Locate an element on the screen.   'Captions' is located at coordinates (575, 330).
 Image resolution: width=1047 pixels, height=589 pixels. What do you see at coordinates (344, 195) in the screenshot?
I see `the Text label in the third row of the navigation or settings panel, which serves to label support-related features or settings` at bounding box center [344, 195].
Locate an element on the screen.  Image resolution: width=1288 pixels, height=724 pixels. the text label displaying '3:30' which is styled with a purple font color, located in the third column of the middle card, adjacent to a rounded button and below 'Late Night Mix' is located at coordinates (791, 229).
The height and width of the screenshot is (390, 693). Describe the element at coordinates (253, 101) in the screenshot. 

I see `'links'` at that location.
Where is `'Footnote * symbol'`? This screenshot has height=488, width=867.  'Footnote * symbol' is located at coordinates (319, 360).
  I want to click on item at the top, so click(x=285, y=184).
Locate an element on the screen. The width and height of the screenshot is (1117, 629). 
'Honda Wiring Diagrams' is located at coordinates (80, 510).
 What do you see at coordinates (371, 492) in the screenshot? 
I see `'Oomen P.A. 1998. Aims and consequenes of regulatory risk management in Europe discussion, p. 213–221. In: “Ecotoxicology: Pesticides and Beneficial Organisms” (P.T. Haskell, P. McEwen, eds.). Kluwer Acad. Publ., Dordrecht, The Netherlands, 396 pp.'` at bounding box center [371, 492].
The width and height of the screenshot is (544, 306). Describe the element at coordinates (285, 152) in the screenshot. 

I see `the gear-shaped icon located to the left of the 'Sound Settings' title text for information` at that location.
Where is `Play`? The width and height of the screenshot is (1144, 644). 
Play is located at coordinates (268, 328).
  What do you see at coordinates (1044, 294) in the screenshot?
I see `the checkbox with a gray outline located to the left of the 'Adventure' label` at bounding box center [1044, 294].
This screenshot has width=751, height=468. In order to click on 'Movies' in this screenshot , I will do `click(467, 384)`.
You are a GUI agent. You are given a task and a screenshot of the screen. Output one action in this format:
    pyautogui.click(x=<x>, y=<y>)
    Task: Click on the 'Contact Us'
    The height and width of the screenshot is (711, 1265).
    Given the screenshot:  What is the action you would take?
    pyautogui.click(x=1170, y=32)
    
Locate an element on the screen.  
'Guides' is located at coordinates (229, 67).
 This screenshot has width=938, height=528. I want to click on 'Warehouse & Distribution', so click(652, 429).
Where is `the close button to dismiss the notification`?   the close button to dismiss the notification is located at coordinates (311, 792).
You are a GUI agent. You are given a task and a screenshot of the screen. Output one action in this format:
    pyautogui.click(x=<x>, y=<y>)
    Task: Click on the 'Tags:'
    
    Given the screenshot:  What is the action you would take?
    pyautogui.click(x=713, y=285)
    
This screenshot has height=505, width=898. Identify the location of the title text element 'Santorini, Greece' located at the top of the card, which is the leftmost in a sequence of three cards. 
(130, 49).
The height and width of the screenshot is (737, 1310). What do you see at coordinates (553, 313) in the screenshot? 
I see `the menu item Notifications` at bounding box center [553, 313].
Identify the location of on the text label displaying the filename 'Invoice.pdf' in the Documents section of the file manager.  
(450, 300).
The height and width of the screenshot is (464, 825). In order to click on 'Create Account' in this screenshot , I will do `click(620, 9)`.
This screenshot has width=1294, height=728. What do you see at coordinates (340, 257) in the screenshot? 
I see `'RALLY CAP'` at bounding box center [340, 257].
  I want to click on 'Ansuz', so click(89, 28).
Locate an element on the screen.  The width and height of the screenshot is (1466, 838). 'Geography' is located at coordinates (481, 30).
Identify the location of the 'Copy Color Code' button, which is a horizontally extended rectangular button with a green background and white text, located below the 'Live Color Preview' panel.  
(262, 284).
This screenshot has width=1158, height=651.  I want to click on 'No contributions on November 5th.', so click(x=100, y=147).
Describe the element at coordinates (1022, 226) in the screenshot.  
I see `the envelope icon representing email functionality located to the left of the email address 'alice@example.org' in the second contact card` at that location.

--- --- ---

Aim of the exercise :: Please reproduce all of the material above line for line, without any changes.

In response ::
Locate an element on the screen.   'Captions' is located at coordinates (575, 330).
 Image resolution: width=1047 pixels, height=589 pixels. What do you see at coordinates (344, 195) in the screenshot?
I see `the Text label in the third row of the navigation or settings panel, which serves to label support-related features or settings` at bounding box center [344, 195].
Locate an element on the screen.  Image resolution: width=1288 pixels, height=724 pixels. the text label displaying '3:30' which is styled with a purple font color, located in the third column of the middle card, adjacent to a rounded button and below 'Late Night Mix' is located at coordinates (791, 229).
The height and width of the screenshot is (390, 693). Describe the element at coordinates (253, 101) in the screenshot. 

I see `'links'` at that location.
Where is `'Footnote * symbol'`? This screenshot has height=488, width=867.  'Footnote * symbol' is located at coordinates (319, 360).
  I want to click on item at the top, so click(x=285, y=184).
Locate an element on the screen. The width and height of the screenshot is (1117, 629). 
'Honda Wiring Diagrams' is located at coordinates (80, 510).
 What do you see at coordinates (371, 492) in the screenshot? 
I see `'Oomen P.A. 1998. Aims and consequenes of regulatory risk management in Europe discussion, p. 213–221. In: “Ecotoxicology: Pesticides and Beneficial Organisms” (P.T. Haskell, P. McEwen, eds.). Kluwer Acad. Publ., Dordrecht, The Netherlands, 396 pp.'` at bounding box center [371, 492].
The width and height of the screenshot is (544, 306). Describe the element at coordinates (285, 152) in the screenshot. 

I see `the gear-shaped icon located to the left of the 'Sound Settings' title text for information` at that location.
Where is `Play`? The width and height of the screenshot is (1144, 644). 
Play is located at coordinates (268, 328).
  What do you see at coordinates (1044, 294) in the screenshot?
I see `the checkbox with a gray outline located to the left of the 'Adventure' label` at bounding box center [1044, 294].
This screenshot has width=751, height=468. In order to click on 'Movies' in this screenshot , I will do `click(467, 384)`.
You are a GUI agent. You are given a task and a screenshot of the screen. Output one action in this format:
    pyautogui.click(x=<x>, y=<y>)
    Task: Click on the 'Contact Us'
    The height and width of the screenshot is (711, 1265).
    Given the screenshot:  What is the action you would take?
    pyautogui.click(x=1170, y=32)
    
Locate an element on the screen.  
'Guides' is located at coordinates (229, 67).
 This screenshot has width=938, height=528. I want to click on 'Warehouse & Distribution', so click(652, 429).
Where is `the close button to dismiss the notification`?   the close button to dismiss the notification is located at coordinates (311, 792).
You are a GUI agent. You are given a task and a screenshot of the screen. Output one action in this format:
    pyautogui.click(x=<x>, y=<y>)
    Task: Click on the 'Tags:'
    
    Given the screenshot:  What is the action you would take?
    pyautogui.click(x=713, y=285)
    
This screenshot has height=505, width=898. Identify the location of the title text element 'Santorini, Greece' located at the top of the card, which is the leftmost in a sequence of three cards. 
(130, 49).
The height and width of the screenshot is (737, 1310). What do you see at coordinates (553, 313) in the screenshot? 
I see `the menu item Notifications` at bounding box center [553, 313].
Identify the location of on the text label displaying the filename 'Invoice.pdf' in the Documents section of the file manager.  
(450, 300).
The height and width of the screenshot is (464, 825). In order to click on 'Create Account' in this screenshot , I will do `click(620, 9)`.
This screenshot has width=1294, height=728. What do you see at coordinates (340, 257) in the screenshot? 
I see `'RALLY CAP'` at bounding box center [340, 257].
  I want to click on 'Ansuz', so click(89, 28).
Locate an element on the screen.  The width and height of the screenshot is (1466, 838). 'Geography' is located at coordinates (481, 30).
Identify the location of the 'Copy Color Code' button, which is a horizontally extended rectangular button with a green background and white text, located below the 'Live Color Preview' panel.  
(262, 284).
This screenshot has width=1158, height=651.  I want to click on 'No contributions on November 5th.', so click(x=100, y=147).
Describe the element at coordinates (1022, 226) in the screenshot.  
I see `the envelope icon representing email functionality located to the left of the email address 'alice@example.org' in the second contact card` at that location.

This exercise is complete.